You probably already know that there is a margarita cocktail and a margherita pizza. But before I studied abroad in Europe, I had no idea that ordering myself a salty, limey, tequila-y beverage might actually yield a plate-sized cheesy, doughy meal. Call me an ignorant American; I don’t deny that I was (and still often am) one.
Ingrid Anders understands, and in her debut novel “Earth to Kat Vespucci” (iUniverse), Anders’ title character makes all the mistakes in the book (except for the margarita mix-up) on her first trip abroad. Kat Vespucci is a senior at Rutgers University when she runs from heartbreak by signing up for a year abroad in Berlin, Germany.
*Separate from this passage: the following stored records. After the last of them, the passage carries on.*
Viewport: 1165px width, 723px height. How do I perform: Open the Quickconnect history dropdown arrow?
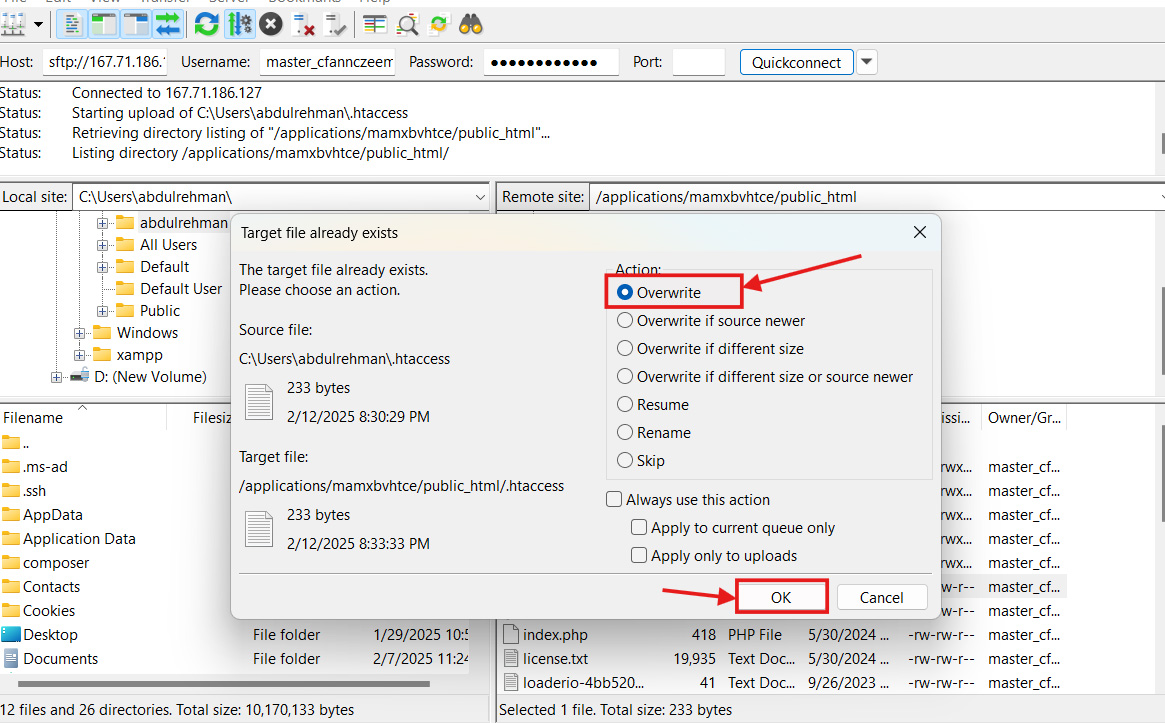click(867, 62)
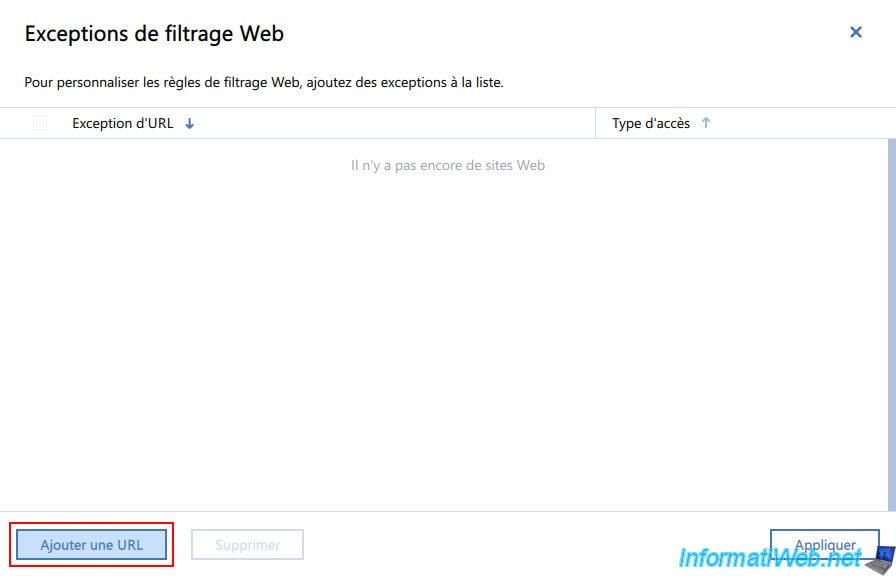
Task: Click the top of the vertical scrollbar
Action: [x=891, y=150]
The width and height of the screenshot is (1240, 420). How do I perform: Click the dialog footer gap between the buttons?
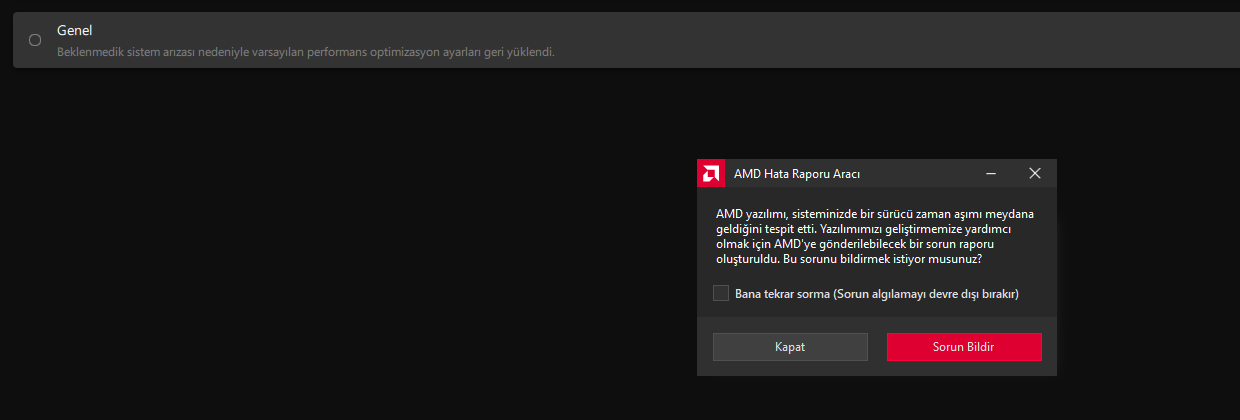[877, 347]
The school year marks her first time abroad, and the mishaps start as soon as Kat leaves the airport and attempts to buy a pass for the train: Kat is confronted by not only the different ways in which transport operates outside the US (you mean you buy a ticket, but no one checks it?), but also an often-befuddling European bureaucracy.
Other topics Anders covers include such light-hearted ones as water-saving showers, country-wide Sunday store closures, sexual freedom (yes, fellow Americans, we are just a little bit repressed), the difference between pepperoni and peperoni, and many European males’ lack of macho-ness (is her roommate gay? A metrosexual? Or simply European?).But there’s also the stereotypical stuff that often gives Americans abroad a bad name — our lack of geographical knowledge (at her first school dinner, Kat hides a map of Europe on her lap under the table in order to place where all her European classmates are from), our lack of political and historical knowledge of anything outside our own country, and often a lack of knowledge regarding America’s role in world politics — and the way the rest of the world views us.
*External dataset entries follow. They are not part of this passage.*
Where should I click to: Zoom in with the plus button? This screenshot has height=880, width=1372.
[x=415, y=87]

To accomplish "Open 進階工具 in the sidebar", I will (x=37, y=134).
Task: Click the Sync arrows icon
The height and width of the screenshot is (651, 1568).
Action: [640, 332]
The book is in no way anti-American, and I don’t want to give that impression at all. Rather, Anders skillfully and humorously navigates a sheltered young woman’s eye-opening experience abroad. Fortunately., Europe is a tame introduction to the “rest” of the world, and Kat is a curious and intelligent explorer. Anyone who took their first trip abroad as an adult will likely identify with many of her bumblings, and with this character, Anders shows herself to be a promising new novelist.